Residents fight to keep Lindbergh site openby Ambar Espinoza, Minnesota Public Radio
Little Falls, Minn. — Residents in Little Falls are sending local legislators letters, emails and petitions in a campaign to keep the Charles A. Lindbergh Historic Site open.
The aviator's boyhood home is one of three historic sites the Minnesota Historical Society could shut down because of budget cuts.
Little Falls Mayor Cathy Van Risseghem said people want the museum to stay open, at least part time. Van Risseghem said the tourists drawn to the Lindbergh site play a key role in the local economy.
"They're coming to the restaurants, they're getting gas here, they're spending the night, they're shopping. That type of thing affects an economy greatly, and so this is our major concern," Van Risseghem said. "Lindbergh is our history. This is a part of who we are, and have been for many, many years."

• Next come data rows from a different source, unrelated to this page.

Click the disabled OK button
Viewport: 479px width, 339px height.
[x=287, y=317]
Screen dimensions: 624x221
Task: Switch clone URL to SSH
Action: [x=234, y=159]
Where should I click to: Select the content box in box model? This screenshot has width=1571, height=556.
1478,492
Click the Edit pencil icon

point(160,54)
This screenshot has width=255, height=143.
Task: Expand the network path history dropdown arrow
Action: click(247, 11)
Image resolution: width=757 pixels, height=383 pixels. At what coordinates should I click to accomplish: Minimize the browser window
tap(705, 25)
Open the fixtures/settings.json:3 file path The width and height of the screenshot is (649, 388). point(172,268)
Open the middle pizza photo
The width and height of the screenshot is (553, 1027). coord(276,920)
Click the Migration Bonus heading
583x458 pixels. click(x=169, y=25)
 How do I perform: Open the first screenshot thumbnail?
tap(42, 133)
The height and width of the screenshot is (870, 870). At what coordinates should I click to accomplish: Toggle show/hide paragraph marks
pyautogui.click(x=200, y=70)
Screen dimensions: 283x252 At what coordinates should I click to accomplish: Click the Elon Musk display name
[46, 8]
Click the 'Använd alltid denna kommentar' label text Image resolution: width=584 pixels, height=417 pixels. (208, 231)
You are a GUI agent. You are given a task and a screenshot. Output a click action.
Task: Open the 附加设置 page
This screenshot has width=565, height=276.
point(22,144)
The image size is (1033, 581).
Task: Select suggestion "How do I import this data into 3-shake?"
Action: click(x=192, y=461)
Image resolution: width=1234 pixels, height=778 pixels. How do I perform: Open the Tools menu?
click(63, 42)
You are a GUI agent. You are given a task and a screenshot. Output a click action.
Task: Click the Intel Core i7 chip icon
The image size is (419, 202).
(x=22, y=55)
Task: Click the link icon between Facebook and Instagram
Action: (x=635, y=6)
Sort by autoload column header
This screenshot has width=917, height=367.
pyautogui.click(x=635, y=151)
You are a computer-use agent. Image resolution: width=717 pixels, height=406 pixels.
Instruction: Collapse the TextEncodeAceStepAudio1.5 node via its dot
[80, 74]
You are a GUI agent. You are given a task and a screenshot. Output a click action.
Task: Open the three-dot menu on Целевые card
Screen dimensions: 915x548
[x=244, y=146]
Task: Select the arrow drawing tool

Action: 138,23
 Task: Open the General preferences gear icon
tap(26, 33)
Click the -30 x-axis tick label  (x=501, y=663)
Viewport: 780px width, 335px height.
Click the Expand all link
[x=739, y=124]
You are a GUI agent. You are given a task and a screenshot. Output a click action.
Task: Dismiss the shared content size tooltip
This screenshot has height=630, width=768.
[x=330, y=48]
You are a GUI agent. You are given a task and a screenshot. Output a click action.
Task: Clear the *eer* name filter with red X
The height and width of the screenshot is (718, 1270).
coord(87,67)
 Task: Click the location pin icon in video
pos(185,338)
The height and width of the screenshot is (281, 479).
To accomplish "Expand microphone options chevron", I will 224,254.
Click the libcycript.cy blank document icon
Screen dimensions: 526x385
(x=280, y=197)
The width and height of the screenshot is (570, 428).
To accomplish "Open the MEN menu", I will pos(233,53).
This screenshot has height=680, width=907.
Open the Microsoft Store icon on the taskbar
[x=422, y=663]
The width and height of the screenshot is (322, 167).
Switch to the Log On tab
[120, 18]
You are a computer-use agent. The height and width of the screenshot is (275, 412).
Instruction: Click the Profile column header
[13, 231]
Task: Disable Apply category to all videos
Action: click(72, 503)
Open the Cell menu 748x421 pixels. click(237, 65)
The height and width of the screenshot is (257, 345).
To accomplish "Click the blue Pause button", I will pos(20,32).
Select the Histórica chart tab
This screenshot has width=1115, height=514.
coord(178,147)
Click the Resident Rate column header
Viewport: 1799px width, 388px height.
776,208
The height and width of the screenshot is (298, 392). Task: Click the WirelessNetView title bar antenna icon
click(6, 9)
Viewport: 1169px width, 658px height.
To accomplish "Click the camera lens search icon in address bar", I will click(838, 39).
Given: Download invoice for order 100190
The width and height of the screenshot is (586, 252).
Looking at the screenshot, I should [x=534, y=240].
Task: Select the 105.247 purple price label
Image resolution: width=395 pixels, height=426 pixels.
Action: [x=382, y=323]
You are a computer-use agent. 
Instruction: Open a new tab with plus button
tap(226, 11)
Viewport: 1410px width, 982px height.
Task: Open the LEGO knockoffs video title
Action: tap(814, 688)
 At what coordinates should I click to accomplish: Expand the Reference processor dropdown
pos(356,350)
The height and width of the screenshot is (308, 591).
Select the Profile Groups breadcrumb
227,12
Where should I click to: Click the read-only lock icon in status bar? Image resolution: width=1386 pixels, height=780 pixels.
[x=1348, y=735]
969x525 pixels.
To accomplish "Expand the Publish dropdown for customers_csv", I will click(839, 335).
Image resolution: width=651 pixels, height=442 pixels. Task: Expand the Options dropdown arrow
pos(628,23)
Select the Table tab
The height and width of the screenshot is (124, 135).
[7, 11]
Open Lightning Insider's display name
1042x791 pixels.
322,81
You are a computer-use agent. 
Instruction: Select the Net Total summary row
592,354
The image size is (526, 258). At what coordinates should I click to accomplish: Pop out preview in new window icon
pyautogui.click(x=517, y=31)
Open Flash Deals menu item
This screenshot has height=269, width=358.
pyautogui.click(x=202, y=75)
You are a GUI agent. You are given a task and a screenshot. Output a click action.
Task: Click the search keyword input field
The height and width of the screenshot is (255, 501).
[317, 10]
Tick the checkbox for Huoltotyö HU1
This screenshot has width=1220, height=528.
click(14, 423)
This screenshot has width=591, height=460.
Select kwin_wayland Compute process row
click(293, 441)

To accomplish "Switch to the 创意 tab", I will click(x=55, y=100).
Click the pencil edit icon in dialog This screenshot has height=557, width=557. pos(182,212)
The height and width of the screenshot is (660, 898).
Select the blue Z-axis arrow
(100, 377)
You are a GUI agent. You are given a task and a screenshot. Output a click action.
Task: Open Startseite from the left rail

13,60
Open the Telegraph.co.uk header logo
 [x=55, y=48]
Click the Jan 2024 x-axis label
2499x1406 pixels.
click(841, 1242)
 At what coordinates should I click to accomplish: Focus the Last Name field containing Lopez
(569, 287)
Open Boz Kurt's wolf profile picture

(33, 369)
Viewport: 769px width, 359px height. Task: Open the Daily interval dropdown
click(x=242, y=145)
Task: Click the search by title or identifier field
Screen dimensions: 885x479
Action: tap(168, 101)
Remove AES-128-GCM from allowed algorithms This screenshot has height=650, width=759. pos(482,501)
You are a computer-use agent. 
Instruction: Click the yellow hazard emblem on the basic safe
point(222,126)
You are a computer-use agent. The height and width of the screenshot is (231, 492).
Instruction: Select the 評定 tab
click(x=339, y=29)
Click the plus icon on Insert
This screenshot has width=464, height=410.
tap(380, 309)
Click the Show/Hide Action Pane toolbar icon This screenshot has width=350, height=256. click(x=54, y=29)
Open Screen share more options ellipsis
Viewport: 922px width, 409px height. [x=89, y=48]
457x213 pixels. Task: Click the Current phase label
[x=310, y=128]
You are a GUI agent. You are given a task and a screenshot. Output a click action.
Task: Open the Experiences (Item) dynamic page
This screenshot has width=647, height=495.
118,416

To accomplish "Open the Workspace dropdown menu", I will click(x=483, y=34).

The governor has proposed a 15 percent cut in historical society funding. Nina Archabal, director of the Minnesota Historical Society, said no part of the institution is immune from these cuts, but it will continue to care for the Lindbergh site if it should close.
"We would protect it from vandalism, from any kind of property damage that we could protect it from," Archabal said. "We would take care of heat, light, electricity. These are costs that are part of our responsibility, part of the public trust we hold for the people in Little Falls and for the people in Minnesota."
The museum could close as early as July 1. The Lindbergh family donated the property to the state of Minnesota in 1931. The Minnesota Historical Society has operated the site since 1969.